### DATA

↓

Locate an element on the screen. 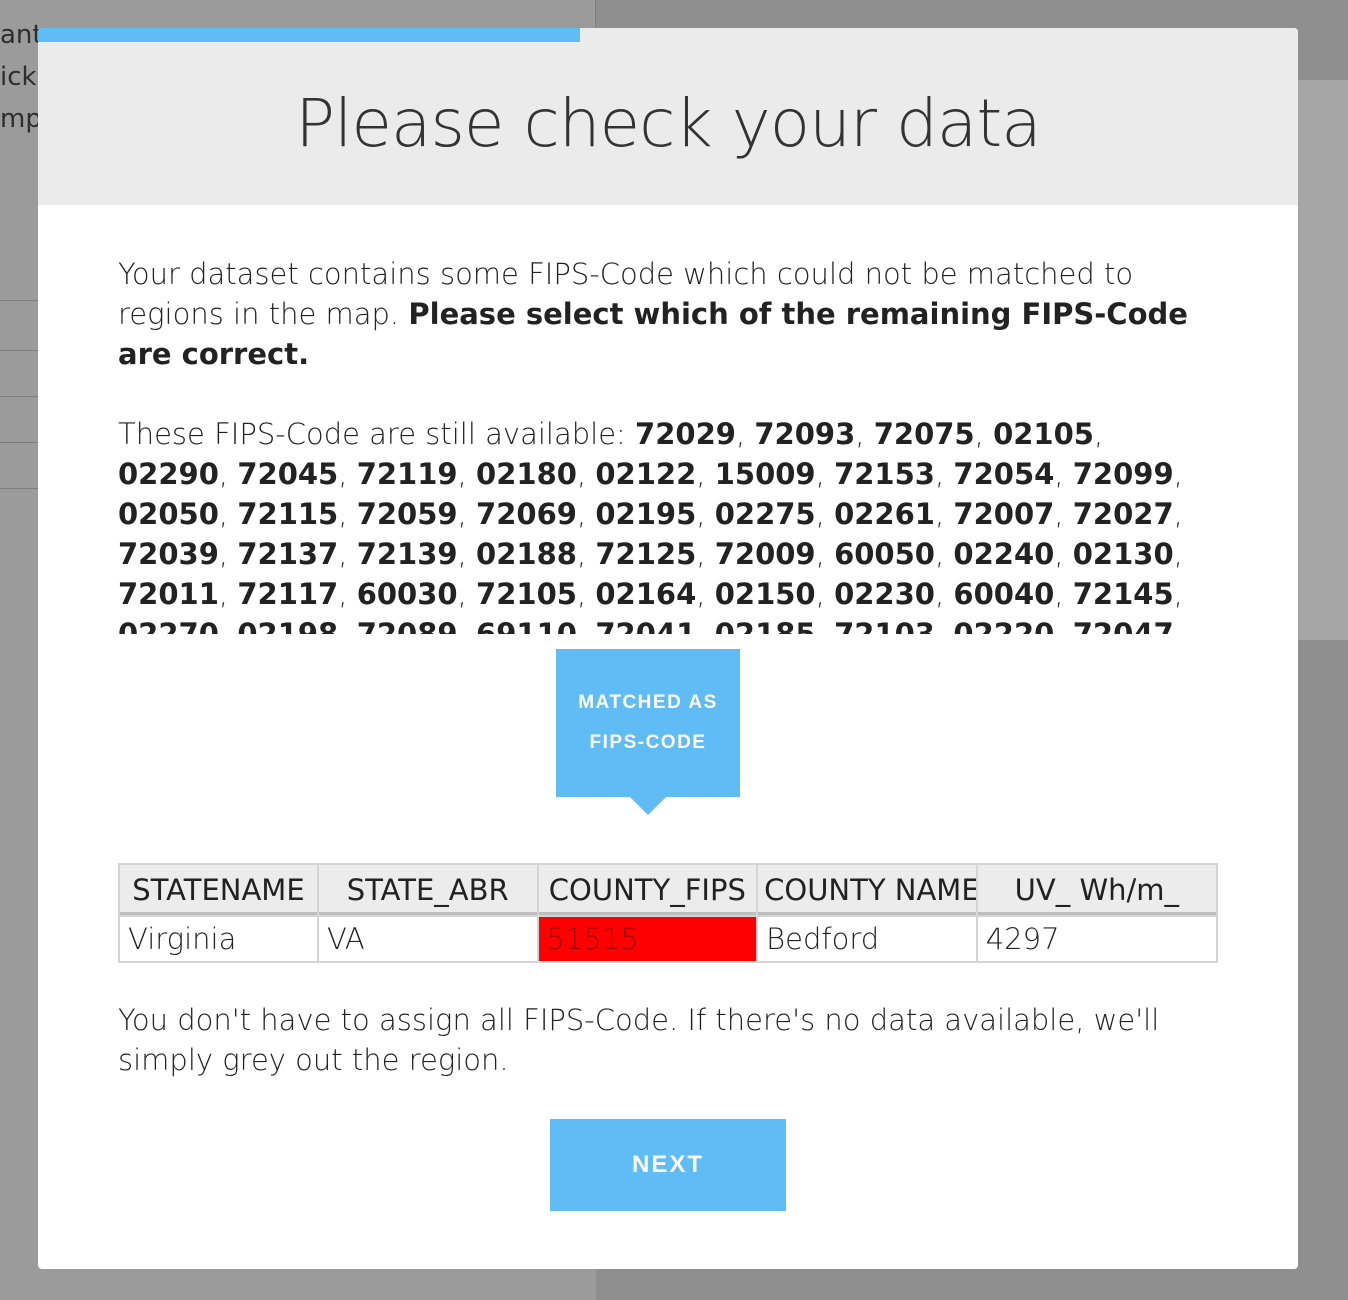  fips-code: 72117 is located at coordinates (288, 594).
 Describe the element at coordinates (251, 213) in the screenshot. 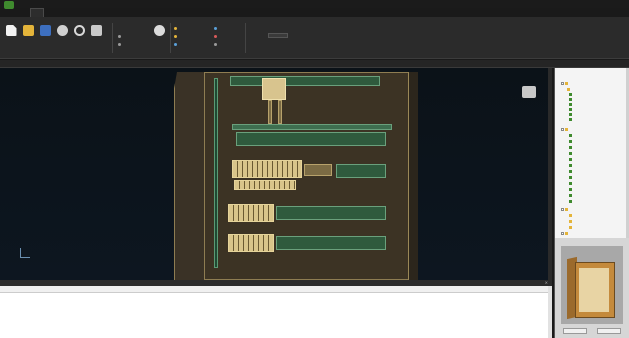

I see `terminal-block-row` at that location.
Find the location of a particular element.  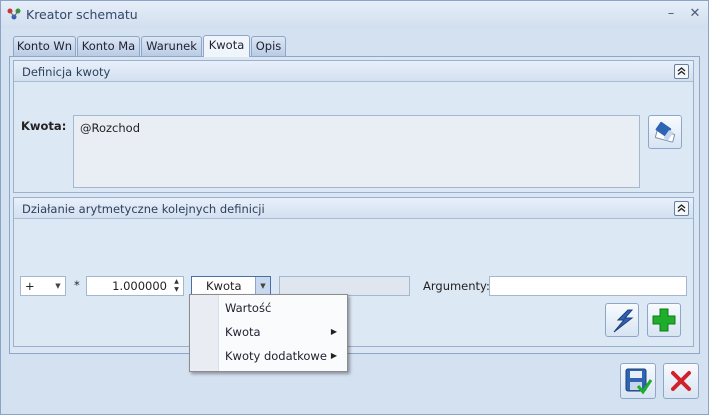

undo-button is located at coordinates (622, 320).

↑
↓

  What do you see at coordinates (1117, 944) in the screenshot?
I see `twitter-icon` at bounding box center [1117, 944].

↑

### REQUEST
Please reproduce the listing lines starting with the line with "What do you" and going on through the line with "center [1117, 944].", and switch "screenshot" to "screen capture" in them. Leave everything else unchanged.

### THE COMPLETED TASK
  What do you see at coordinates (1117, 944) in the screen capture?
I see `twitter-icon` at bounding box center [1117, 944].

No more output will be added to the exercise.